**Exercise aim**
Nothing but the lines from the one including "The width and height of the screenshot is (1118, 562)." through the last line of the entries, restated exactly, should appear in the answer; omit the pictures.

**Data excerpts**
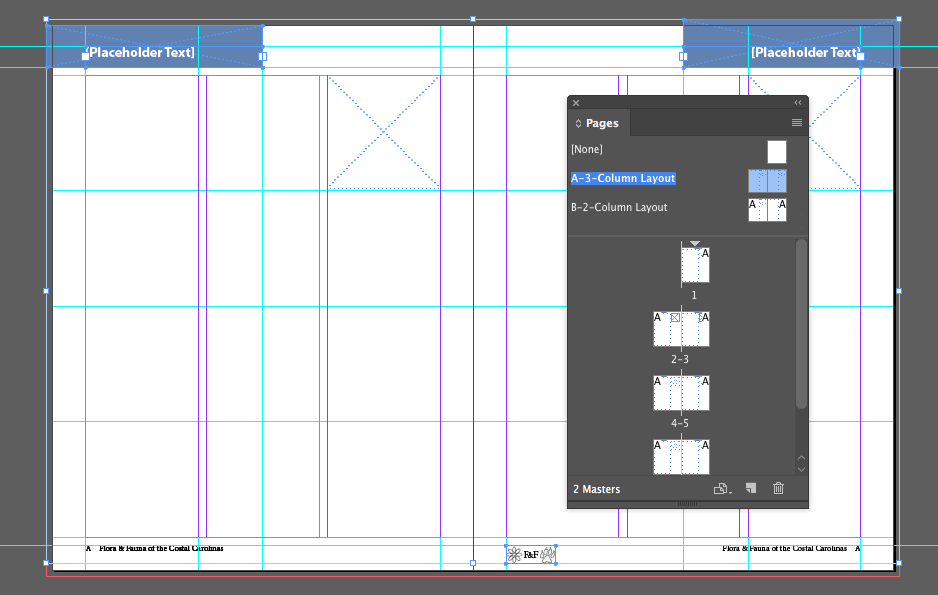The width and height of the screenshot is (938, 595).
Task: Click the Pages panel scroll down arrow
Action: point(802,470)
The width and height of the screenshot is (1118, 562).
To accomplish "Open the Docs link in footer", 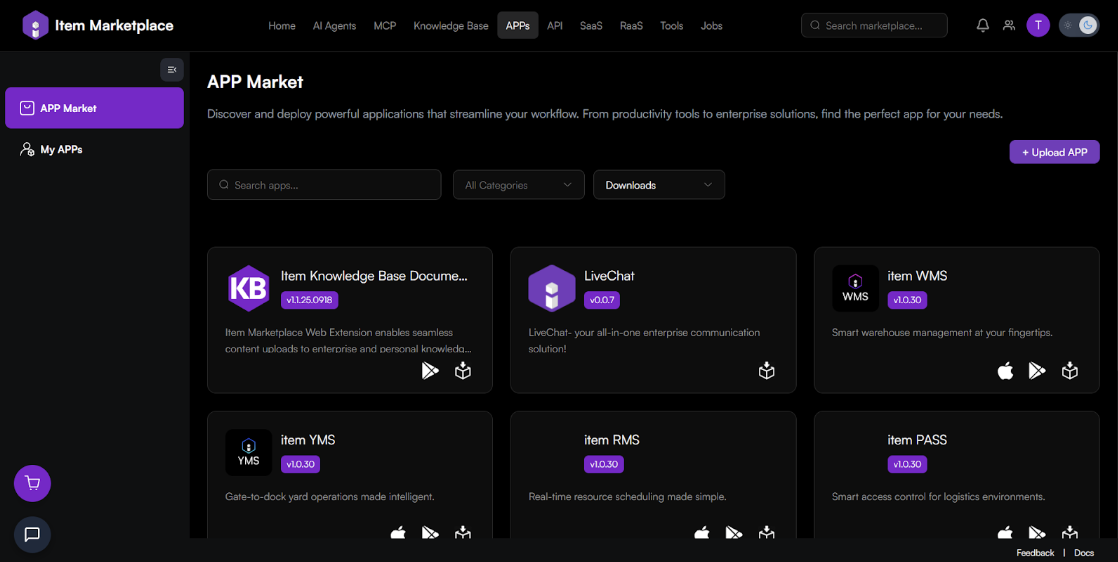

**Exercise response**
The width and height of the screenshot is (1118, 562).
To accomplish "Open the Docs link in footer", 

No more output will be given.